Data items
_ _ _ _ _
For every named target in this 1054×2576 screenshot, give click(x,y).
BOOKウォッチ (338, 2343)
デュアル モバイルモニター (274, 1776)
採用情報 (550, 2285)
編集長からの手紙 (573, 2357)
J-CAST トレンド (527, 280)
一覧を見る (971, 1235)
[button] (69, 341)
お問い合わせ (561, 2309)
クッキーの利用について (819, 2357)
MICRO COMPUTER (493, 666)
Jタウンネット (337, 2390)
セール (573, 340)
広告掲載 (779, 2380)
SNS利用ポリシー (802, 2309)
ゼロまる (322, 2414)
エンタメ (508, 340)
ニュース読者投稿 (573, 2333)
_ _ _ _ _
▸ **WHAT THE TASK ASKS**: Copy out the data exactly, keeping each line whole.

▸ **SOLUTION TO THIS TASK**:
For every named target in this 1054×2576 screenshot, give click(x,y).
BOOKウォッチ (338, 2343)
デュアル モバイルモニター (274, 1776)
採用情報 (550, 2285)
編集長からの手紙 (573, 2357)
J-CAST トレンド (527, 280)
一覧を見る (971, 1235)
[button] (69, 341)
お問い合わせ (561, 2309)
クッキーの利用について (819, 2357)
MICRO COMPUTER (493, 666)
Jタウンネット (337, 2390)
セール (573, 340)
広告掲載 (779, 2380)
SNS利用ポリシー (802, 2309)
ゼロまる (322, 2414)
エンタメ (508, 340)
ニュース読者投稿 (573, 2333)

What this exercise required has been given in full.